With all that's being said and written about the playoffs it is difficult to have something to say that hasn't already been beaten to death. But here goes.
Tyler Seguin: I think sitting upstairs watching the games helped him in two ways. Obviously as a competitor it brought out the desire to make a difference. But less obviously I think he saw what many of us watching have seen: the Bruins have been a little too tentative, a little too slow to enter the zone and too unwilling to carry the puck to the front of the net. Tyler's game was speedy, straight-up north and south, and it reaped him big rewards. This was never so obvious as when one of the Bruins (I didn't catch who) approached the offensive blue line. As he did he slowed and looked around. The puck was poked away and it fell on Seguin's stick. The moment the puck touched his stick Seguin rocketed into the zone at full speed, forcing the Bolts defense to backpedal or get bypassed. We also saw this same straight ahead style of play from Lucic, who was a monster out there. It didn't always work. Sometime he turned the puck over at the blue line, but the Bolts defense had to respect his speed and strength and started backing off. After that it really paid dividends.
Tim Thomas: I think people are being a bit harsh in describing some of the goals as "soft." But if you are the best goaltender in the game you are going to be held to a higher standard. Yes, he got beat by a great shot. But it is easy for Bruins fans to forget, because our goaltending has been so good for so long, but a player with a great shot is going to be even the best goaltender cleanly once in a while. And that five-hole goal: I think it hit a stick and dipped. Versus needs to buy their guys in the booth bigger HD monitors. There were several times last night that they didn't seem to be watching the same replays I was watching. At one point Olczyk claimed the puck had gone over the goal line when the overhead shot had clearly shown that it hadn't gotten anywhere close to being completely over it. I doubt that he doesn't know that the puck has to be completely over the line so I have to assume he didn't have a good view of the replay. And all the while this was going on, I had seen the puck go off Tim Thomas' face with his mask off and it took them several minutes to realize it!

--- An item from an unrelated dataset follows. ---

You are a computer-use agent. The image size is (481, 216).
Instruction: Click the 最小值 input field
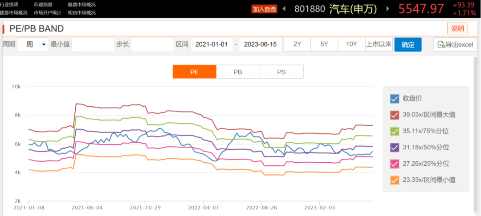click(93, 44)
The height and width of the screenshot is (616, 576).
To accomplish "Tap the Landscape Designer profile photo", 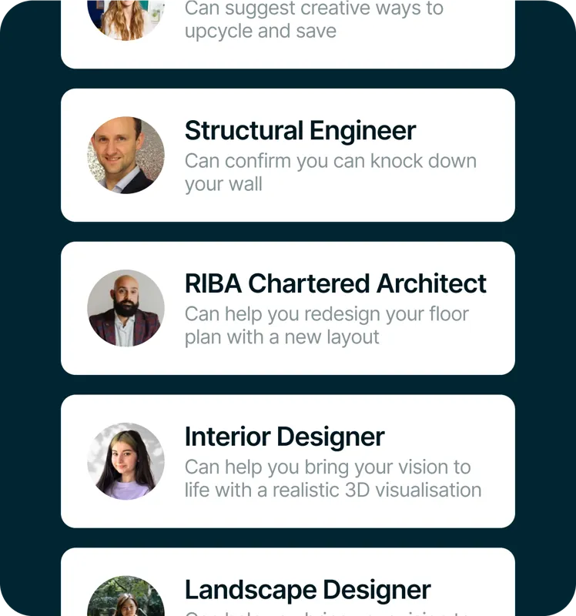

And what a great story that's going to make for the grandkids. (Old codger's voice) "It was the conference finals and we were playin' the old Litnin' team. There was a wild scramble in front of the net. I'm sprawled on the ice with a defenseman on top of me and I see the puck first hit one post, travel down the goal line, and then hit the other. I'm scrambling to get up and my mask comes off. The next thing I know a high shot comes from beside the goal and hits me just over the eye! Just like the olden days before goalies had masks. You didn't know that did ya? Yep, they once played without any face protection at all! And kids, wouldn't ya know it bounced off my forehead and into the net! I shook it off and put my mask back on and we finished the game. We went on ta win that series and the Stanley Cup."
Tomas Kaberle: Keven Paul Dupont recently called Kaberle a "joke" after his mistake behind the net that lead to a goal on game one. He also stopped just short of calling Chiarelli an idiot for trading for him. But as usual, KPD is more about being obnoxious than writing something worthwhile. Sure, his article likely struck a chord with the fans who were angry about the loss and Kaberle made a great scapegoat. But how cheap is it that? Any blogger could have done that.

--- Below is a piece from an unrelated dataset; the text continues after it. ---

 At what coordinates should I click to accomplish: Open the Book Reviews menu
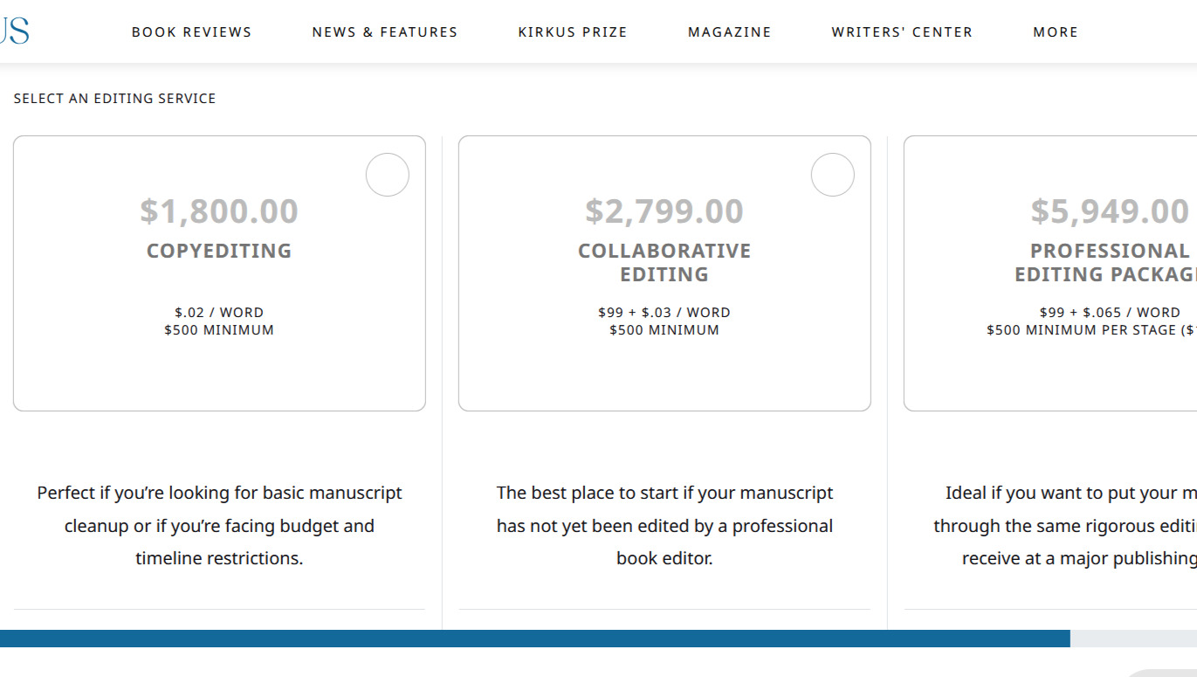point(191,32)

The truth is that after a terrible start against Montreal, Kaberle has actually played pretty well. Yes, he didn't have his strongest game in game one against the Bolts. But anyone can make a mistake. How many times has KPD been wrong about the Bruins, for instance? More than I can count... Should he be roasted for it? I wonder sometimes if this guy has even laced up a pair of skates? I see little evidence of it in his commentary. Anyhow, Kaberle said he could play better and last night he did. He brought something the Bruins lack: a bit of cleverness and trickery. Credit where credit is due: there were many times Kaberle was the key to the Bruins gaining entry to the zone and without that you can't score.
Shame on Versus: I've said it here before. Shame on any network for telling us about how the crowd was pumped up by the national anthem rather than showing us. The anthem is part of the game. Show it dammit!
Shame on the Officiating: is it just me or has the officiating been terrible this playoffs? Inconsistent calls. Refs out of position and missing obvious penalties. Head scratchers where you watch the replay again and again and wonder what the ref could possibly have seen. For once the calls seemed to go the Bruins way last night, but that doesn't make it any less frustrating.
Marc Savard: it was so great to see him in the building!